# [DATASET CONTENT]
··········

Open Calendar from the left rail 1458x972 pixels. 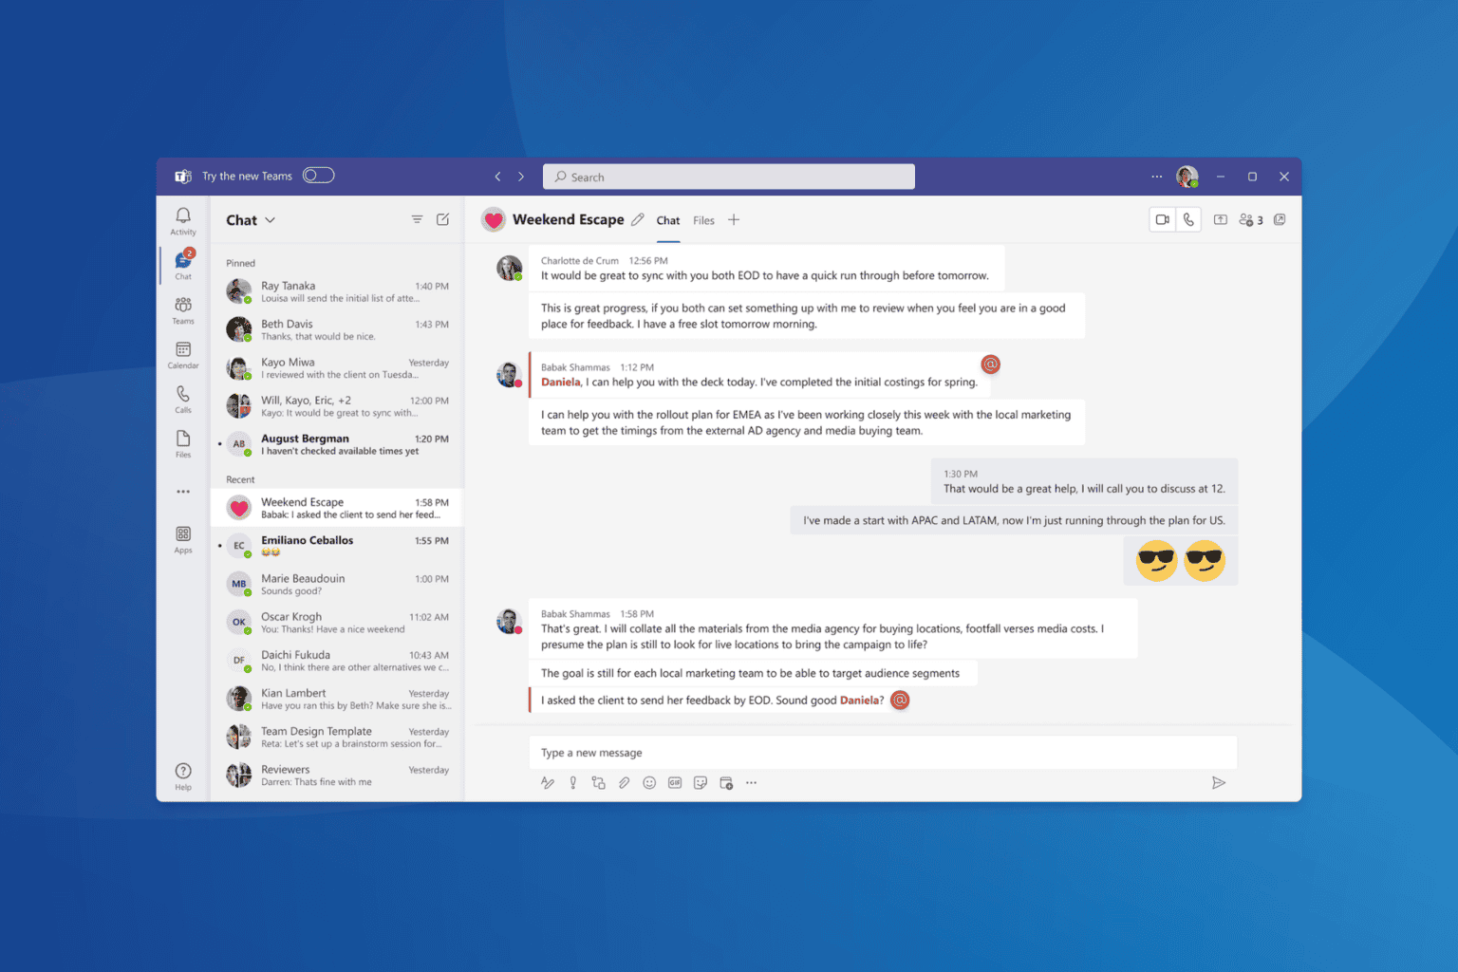(183, 354)
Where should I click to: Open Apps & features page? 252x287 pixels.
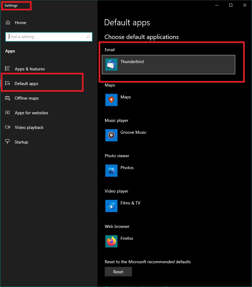(x=29, y=69)
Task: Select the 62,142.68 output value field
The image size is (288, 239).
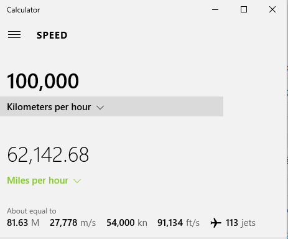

··········

# [WHAT THE TASK REQUIRES]
Above are the records. Copy exactly, and only, the lines from the line containing "Where should I" through the last one, omitting any pictures.

# [RESPONSE TO THE EXERCISE]
Where should I click to: Open Apps & features page? 252x287 pixels.
(x=29, y=69)
Task: Select the 62,142.68 output value field
The image size is (288, 239).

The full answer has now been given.